Please provide information about your environment, such as:

  • Using container

  • OS: Ubuntu 20.04.6

  • GPU info:

    • nvidia-smi: NVIDIA-SMI 535.54.03 Driver Version: 535.54.03 CUDA Version: 12.2
    • Graphics cards: H800-80G x 8
  • Python: Python 3.9.18

  • LightLLm: 486f647

  • openai-triton: pip show triton

Name: triton
Version: 2.1.0
Summary: A language and compiler for custom Deep Learning operations
Home-page: https://github.com/openai/triton/
Author: Philippe Tillet
Author-email: phil@openai.com
License: 
Location: /opt/conda/lib/python3.9/site-packages
Requires: filelock
Required-by: lightllm

@pluiez thanks, we will check it.

@pluiez thanks, we will check it.

Hi,

I have found the root cause of the issue. The problem was that my checkpoint was a single pytorch_model.bin file of around 140GB. After splitting this file into shards of no more than 10GB each, the service was able to start successfully.
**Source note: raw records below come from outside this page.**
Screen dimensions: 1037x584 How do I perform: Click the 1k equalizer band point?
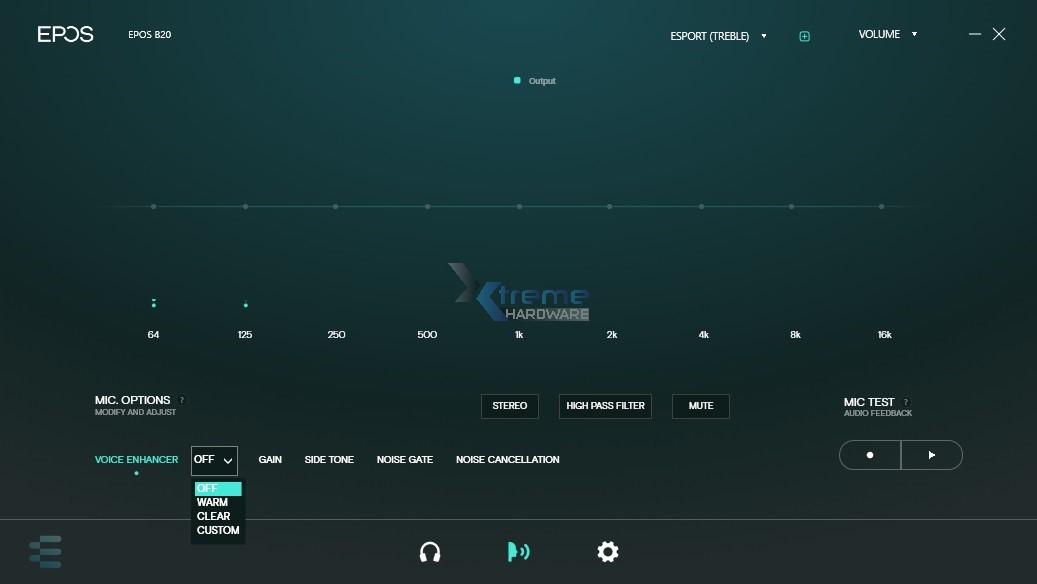coord(519,207)
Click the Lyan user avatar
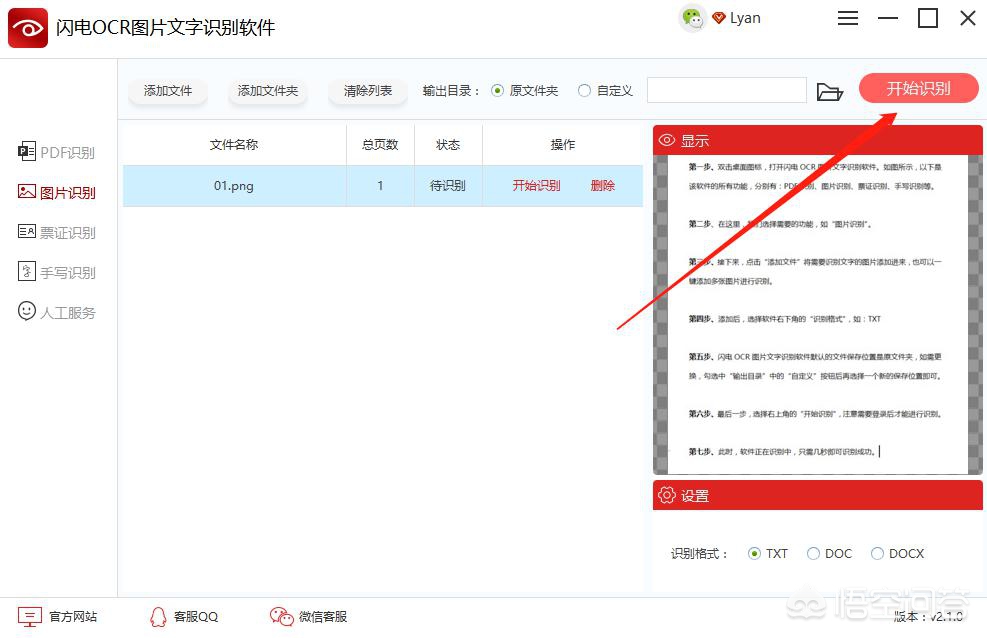The height and width of the screenshot is (638, 987). [x=693, y=18]
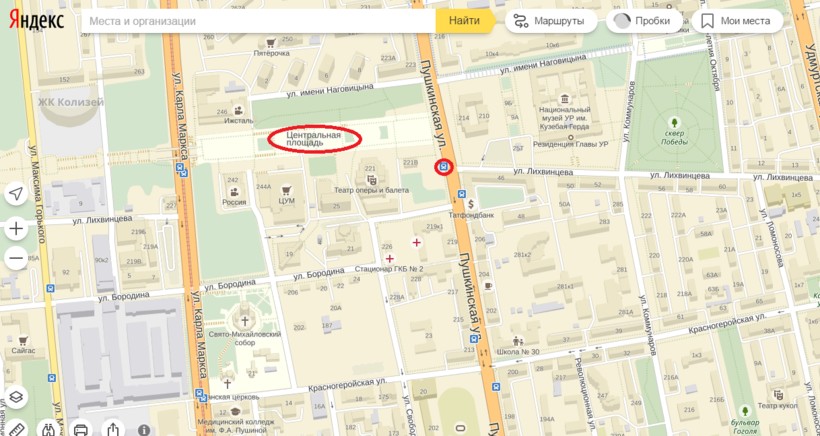This screenshot has height=436, width=820.
Task: Click the yellow Найти search button
Action: click(x=464, y=21)
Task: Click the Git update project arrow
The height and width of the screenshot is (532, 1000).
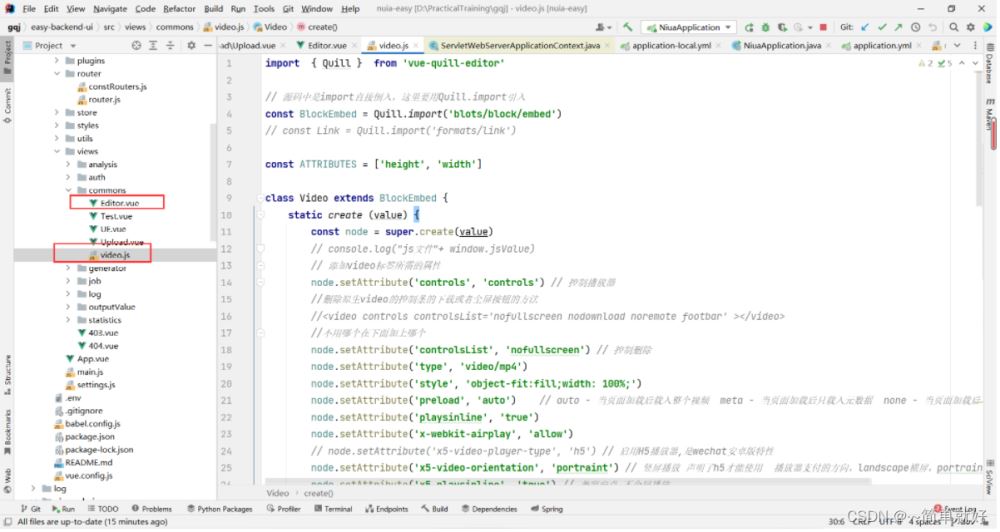Action: point(863,27)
I was using a network file system, which was causing the lightllm service to terminate due to a load timeout. I hope this information is helpful to others, and you may consider adding a parameter to the command line to control the timeout during the model loading phase.